__Task statement__. When the line containing "Given: Click the Marsha Moon name entry" is reached, include it and end there; set down verbatim every line before it, starting at the top of the records.

▼

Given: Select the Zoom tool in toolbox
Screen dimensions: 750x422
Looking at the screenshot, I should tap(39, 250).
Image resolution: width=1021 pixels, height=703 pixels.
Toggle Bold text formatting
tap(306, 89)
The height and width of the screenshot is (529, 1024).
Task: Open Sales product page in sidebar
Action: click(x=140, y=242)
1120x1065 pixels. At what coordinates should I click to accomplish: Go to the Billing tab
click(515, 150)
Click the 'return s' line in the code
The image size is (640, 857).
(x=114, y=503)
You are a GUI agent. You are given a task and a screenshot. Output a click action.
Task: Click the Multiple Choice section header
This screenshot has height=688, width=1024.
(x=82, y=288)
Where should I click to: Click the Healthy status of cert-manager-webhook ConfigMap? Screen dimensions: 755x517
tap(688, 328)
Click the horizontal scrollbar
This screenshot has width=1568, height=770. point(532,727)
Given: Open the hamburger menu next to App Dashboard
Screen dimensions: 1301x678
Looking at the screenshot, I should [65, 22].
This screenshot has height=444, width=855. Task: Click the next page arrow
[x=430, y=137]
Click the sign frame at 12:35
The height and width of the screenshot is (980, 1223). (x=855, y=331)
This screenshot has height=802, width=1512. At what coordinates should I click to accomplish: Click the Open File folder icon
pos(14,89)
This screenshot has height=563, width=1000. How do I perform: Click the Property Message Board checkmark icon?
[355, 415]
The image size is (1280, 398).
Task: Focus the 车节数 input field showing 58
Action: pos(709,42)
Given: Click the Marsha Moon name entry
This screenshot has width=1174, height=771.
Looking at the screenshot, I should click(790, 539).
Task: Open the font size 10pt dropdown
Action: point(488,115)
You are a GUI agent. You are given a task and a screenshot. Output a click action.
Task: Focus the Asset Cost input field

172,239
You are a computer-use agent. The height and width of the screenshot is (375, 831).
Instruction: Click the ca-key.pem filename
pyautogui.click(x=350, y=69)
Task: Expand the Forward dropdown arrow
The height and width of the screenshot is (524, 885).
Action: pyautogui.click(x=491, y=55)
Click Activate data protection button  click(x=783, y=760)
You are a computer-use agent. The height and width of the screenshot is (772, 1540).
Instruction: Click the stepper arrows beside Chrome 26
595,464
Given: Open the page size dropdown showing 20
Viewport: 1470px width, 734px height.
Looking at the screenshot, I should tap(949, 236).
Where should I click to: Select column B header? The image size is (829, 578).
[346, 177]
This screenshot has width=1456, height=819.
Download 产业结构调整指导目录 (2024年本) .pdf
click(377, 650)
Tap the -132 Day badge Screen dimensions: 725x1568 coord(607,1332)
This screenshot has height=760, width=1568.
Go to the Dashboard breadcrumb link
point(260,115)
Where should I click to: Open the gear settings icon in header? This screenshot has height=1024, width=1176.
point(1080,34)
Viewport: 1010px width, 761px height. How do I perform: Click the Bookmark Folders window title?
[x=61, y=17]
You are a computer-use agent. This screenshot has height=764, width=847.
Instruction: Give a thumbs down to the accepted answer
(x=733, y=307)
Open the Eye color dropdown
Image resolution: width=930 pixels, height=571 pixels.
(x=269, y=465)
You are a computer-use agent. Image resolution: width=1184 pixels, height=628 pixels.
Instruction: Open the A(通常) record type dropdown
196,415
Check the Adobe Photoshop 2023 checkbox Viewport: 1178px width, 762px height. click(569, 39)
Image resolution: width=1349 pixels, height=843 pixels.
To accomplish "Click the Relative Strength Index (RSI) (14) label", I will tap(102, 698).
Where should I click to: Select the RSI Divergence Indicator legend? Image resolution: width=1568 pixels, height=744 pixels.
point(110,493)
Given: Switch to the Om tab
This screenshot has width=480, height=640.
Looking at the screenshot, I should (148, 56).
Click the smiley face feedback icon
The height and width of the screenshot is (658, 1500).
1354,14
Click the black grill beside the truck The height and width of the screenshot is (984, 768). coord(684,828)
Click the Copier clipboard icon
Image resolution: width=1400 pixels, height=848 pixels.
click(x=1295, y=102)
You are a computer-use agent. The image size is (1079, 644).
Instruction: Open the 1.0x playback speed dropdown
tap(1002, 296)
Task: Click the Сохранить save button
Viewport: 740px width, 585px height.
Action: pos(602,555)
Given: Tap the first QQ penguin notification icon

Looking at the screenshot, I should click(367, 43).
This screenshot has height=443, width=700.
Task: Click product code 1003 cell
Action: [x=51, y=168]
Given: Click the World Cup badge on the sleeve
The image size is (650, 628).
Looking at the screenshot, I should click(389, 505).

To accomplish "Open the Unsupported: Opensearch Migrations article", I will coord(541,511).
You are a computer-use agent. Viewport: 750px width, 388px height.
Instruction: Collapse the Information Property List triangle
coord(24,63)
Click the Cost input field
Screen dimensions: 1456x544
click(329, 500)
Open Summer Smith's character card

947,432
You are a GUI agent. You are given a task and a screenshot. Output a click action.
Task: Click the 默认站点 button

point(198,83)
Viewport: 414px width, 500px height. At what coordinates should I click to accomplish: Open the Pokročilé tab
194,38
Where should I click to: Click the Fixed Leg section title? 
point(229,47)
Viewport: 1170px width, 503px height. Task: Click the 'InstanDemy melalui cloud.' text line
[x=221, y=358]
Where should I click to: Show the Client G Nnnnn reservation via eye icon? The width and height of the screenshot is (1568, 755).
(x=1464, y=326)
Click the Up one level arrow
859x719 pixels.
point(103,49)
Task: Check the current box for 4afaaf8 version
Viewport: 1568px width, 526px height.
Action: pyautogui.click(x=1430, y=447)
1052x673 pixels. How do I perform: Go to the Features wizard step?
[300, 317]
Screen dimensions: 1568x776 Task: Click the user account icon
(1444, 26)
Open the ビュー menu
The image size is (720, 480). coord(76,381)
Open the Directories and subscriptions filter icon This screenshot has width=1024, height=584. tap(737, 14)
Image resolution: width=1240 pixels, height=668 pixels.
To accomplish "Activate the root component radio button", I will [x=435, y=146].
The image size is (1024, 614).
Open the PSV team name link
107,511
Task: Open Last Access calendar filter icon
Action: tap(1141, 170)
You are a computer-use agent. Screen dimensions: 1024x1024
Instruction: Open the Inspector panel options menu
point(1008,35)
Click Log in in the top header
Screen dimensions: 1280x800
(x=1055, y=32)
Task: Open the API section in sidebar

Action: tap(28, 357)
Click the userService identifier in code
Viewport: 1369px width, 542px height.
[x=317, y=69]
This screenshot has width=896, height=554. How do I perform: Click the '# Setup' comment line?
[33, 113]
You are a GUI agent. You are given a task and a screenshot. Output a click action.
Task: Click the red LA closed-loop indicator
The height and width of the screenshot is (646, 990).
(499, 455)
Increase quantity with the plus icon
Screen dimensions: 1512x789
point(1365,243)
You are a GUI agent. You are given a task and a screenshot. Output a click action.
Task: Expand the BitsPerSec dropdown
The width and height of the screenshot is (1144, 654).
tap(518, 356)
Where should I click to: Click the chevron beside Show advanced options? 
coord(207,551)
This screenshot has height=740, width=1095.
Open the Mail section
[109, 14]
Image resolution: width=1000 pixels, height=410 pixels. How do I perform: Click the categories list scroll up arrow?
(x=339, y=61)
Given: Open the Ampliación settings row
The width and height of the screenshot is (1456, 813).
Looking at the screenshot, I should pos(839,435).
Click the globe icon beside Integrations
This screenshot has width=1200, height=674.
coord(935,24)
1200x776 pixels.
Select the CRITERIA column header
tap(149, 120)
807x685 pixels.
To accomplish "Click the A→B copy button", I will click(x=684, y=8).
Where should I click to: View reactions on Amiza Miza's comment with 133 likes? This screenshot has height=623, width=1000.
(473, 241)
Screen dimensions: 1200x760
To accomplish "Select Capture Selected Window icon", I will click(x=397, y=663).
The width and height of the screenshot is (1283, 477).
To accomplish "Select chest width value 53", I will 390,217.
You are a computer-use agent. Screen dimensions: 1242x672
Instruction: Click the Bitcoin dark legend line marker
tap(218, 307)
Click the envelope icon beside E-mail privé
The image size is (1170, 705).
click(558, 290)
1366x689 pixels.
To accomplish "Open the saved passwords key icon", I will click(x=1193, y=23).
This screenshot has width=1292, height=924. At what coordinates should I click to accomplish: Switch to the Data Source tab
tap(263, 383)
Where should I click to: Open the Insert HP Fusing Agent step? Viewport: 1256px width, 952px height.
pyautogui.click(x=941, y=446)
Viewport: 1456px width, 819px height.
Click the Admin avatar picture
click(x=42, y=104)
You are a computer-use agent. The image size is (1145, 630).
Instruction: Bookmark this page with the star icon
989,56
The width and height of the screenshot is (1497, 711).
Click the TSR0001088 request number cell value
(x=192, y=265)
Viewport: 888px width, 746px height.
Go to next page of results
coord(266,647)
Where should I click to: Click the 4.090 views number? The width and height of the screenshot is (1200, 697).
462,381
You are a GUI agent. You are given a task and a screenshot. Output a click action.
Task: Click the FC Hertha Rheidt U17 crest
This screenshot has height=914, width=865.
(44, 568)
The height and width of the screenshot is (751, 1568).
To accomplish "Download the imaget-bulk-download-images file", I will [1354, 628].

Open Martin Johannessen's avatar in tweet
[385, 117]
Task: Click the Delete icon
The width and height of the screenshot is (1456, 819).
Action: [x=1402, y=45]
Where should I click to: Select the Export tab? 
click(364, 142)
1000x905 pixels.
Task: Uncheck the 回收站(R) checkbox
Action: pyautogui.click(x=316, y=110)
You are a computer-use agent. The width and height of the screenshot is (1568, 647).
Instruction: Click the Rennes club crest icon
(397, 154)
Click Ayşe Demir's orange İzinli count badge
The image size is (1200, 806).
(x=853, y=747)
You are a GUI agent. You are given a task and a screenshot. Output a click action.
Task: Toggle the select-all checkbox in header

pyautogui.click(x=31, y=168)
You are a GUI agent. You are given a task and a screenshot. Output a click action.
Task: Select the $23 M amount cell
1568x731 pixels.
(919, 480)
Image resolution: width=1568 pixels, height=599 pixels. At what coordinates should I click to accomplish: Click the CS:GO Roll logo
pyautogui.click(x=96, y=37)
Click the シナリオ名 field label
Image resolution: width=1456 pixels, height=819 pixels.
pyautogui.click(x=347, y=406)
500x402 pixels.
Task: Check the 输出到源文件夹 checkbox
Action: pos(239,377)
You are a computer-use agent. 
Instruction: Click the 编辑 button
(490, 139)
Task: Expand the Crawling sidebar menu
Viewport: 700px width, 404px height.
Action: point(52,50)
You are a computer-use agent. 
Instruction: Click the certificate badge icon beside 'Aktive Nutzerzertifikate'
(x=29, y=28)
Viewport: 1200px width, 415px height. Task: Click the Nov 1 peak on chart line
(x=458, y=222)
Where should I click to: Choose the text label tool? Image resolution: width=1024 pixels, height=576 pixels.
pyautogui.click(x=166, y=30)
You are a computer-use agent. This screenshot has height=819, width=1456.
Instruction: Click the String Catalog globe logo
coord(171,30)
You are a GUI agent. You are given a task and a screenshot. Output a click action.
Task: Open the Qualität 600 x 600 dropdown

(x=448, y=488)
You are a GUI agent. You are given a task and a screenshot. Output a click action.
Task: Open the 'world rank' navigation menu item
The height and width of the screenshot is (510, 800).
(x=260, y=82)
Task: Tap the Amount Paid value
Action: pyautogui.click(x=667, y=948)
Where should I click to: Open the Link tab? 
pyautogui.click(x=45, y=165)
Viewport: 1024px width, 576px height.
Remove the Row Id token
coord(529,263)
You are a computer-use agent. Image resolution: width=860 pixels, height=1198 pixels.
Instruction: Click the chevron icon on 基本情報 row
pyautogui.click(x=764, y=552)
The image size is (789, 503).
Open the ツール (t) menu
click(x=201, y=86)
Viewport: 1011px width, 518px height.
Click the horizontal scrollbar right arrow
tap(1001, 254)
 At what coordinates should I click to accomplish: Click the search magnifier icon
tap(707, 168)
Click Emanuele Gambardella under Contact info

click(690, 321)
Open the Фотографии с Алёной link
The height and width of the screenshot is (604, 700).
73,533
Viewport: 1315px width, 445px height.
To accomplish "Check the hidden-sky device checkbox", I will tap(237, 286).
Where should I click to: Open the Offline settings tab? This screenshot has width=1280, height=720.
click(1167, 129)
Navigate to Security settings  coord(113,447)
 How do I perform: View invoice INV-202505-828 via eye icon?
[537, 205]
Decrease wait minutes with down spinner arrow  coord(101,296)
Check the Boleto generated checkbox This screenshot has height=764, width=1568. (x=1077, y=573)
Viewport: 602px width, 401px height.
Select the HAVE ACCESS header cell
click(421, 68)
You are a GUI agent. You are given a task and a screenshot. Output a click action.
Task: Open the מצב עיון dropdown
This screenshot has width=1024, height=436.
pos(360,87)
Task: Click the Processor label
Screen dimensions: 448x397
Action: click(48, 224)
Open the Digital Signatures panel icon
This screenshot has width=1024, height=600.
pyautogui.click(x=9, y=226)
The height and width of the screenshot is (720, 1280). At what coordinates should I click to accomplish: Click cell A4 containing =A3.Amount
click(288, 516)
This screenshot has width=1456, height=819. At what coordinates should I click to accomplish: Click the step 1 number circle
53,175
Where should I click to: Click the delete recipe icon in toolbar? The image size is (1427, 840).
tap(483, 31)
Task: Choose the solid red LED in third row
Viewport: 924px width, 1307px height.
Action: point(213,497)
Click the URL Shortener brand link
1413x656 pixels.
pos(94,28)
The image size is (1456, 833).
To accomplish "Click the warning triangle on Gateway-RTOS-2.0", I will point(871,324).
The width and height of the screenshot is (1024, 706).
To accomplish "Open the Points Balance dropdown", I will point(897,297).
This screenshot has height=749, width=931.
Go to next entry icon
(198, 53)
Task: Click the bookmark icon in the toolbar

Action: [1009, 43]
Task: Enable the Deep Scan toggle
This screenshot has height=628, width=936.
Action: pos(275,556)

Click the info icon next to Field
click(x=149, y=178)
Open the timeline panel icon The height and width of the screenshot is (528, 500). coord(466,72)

▲

__Reply to the exercise__.
Given: Select the Zoom tool in toolbox
Screen dimensions: 750x422
Looking at the screenshot, I should tap(39, 250).
Image resolution: width=1021 pixels, height=703 pixels.
Toggle Bold text formatting
tap(306, 89)
The height and width of the screenshot is (529, 1024).
Task: Open Sales product page in sidebar
Action: click(x=140, y=242)
1120x1065 pixels. At what coordinates should I click to accomplish: Go to the Billing tab
click(515, 150)
Click the 'return s' line in the code
The image size is (640, 857).
(x=114, y=503)
You are a GUI agent. You are given a task and a screenshot. Output a click action.
Task: Click the Multiple Choice section header
This screenshot has height=688, width=1024.
(x=82, y=288)
Where should I click to: Click the Healthy status of cert-manager-webhook ConfigMap? Screen dimensions: 755x517
tap(688, 328)
Click the horizontal scrollbar
This screenshot has width=1568, height=770. point(532,727)
Given: Open the hamburger menu next to App Dashboard
Screen dimensions: 1301x678
Looking at the screenshot, I should [65, 22].
This screenshot has height=444, width=855. Task: Click the next page arrow
[x=430, y=137]
Click the sign frame at 12:35
The height and width of the screenshot is (980, 1223). (x=855, y=331)
This screenshot has height=802, width=1512. At what coordinates should I click to accomplish: Click the Open File folder icon
pos(14,89)
This screenshot has height=563, width=1000. How do I perform: Click the Property Message Board checkmark icon?
[355, 415]
The image size is (1280, 398).
Task: Focus the 车节数 input field showing 58
Action: pos(709,42)
Given: Click the Marsha Moon name entry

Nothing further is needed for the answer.